» Assignment:
Exact wording is needed for every line from the one holding "Select the 8.6:1 contrast ratio text" to the end of the records below; write those lines out and omit the pictures.
Data excerpts START
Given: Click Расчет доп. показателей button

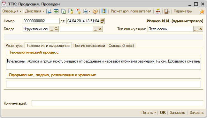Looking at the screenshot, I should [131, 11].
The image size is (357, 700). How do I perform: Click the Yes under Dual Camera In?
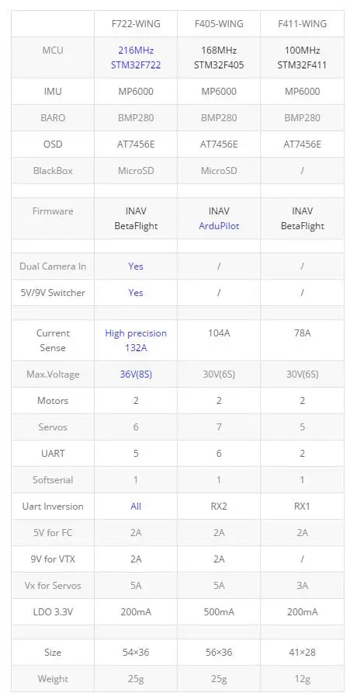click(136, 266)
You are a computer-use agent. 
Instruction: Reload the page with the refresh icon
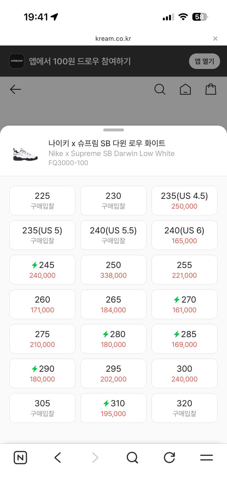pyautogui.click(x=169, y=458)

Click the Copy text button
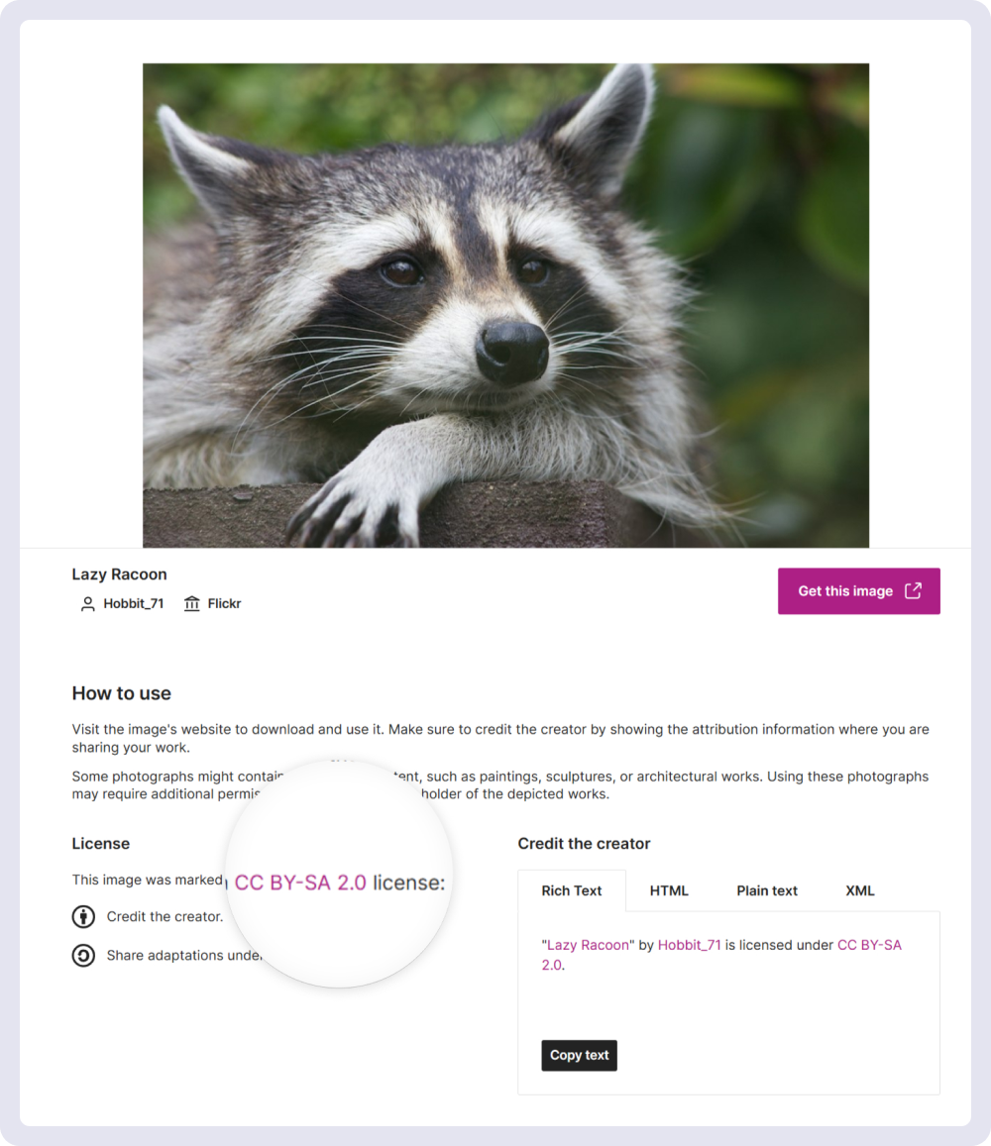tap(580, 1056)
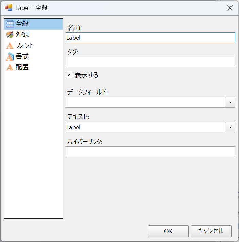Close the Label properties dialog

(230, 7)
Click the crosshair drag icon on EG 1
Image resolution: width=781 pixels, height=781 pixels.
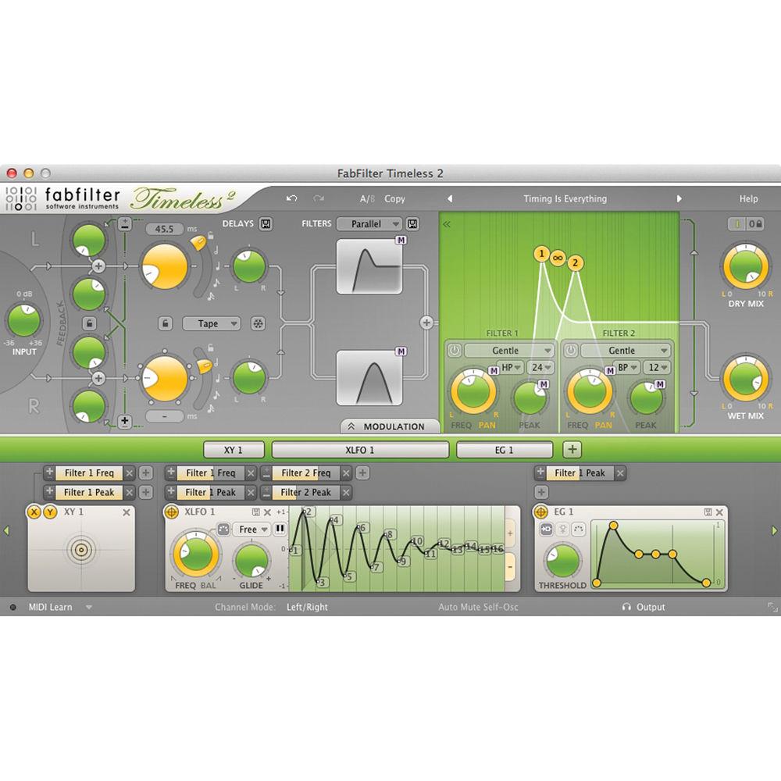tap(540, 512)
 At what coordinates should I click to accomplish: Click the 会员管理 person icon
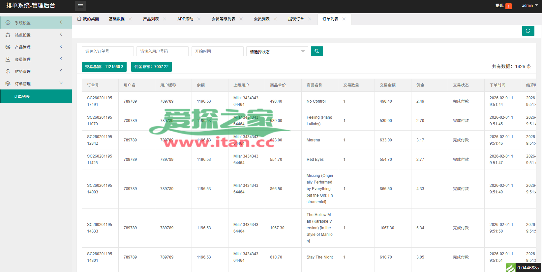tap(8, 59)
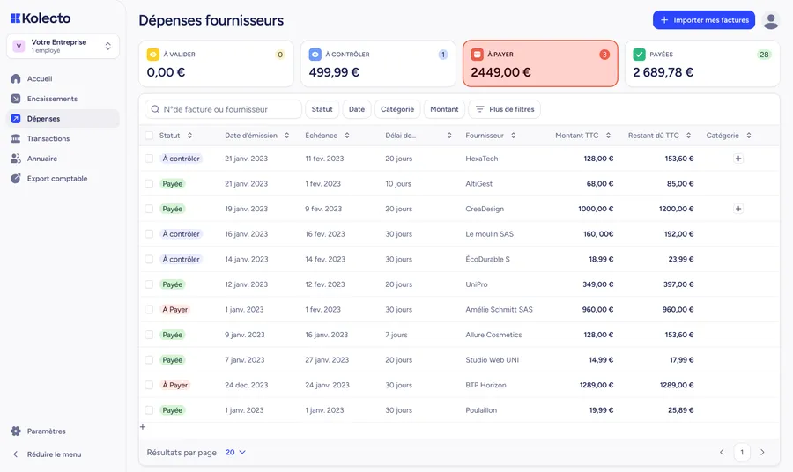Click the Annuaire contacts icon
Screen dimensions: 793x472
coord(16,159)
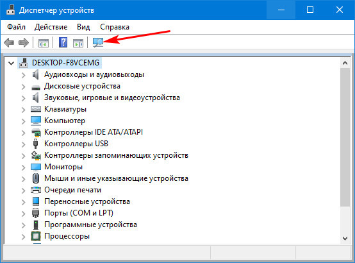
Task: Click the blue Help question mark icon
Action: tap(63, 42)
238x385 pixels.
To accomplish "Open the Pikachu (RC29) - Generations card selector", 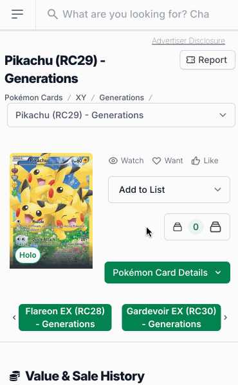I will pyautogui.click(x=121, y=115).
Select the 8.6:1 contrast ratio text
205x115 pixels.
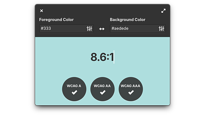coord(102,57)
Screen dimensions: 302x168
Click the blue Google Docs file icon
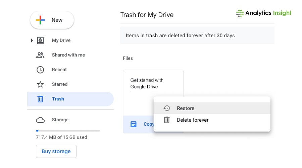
Data excerpts END
» Result of the exercise:
Select the 8.6:1 contrast ratio text
205x115 pixels.
coord(102,57)
Screen dimensions: 302x168
Click the blue Google Docs file icon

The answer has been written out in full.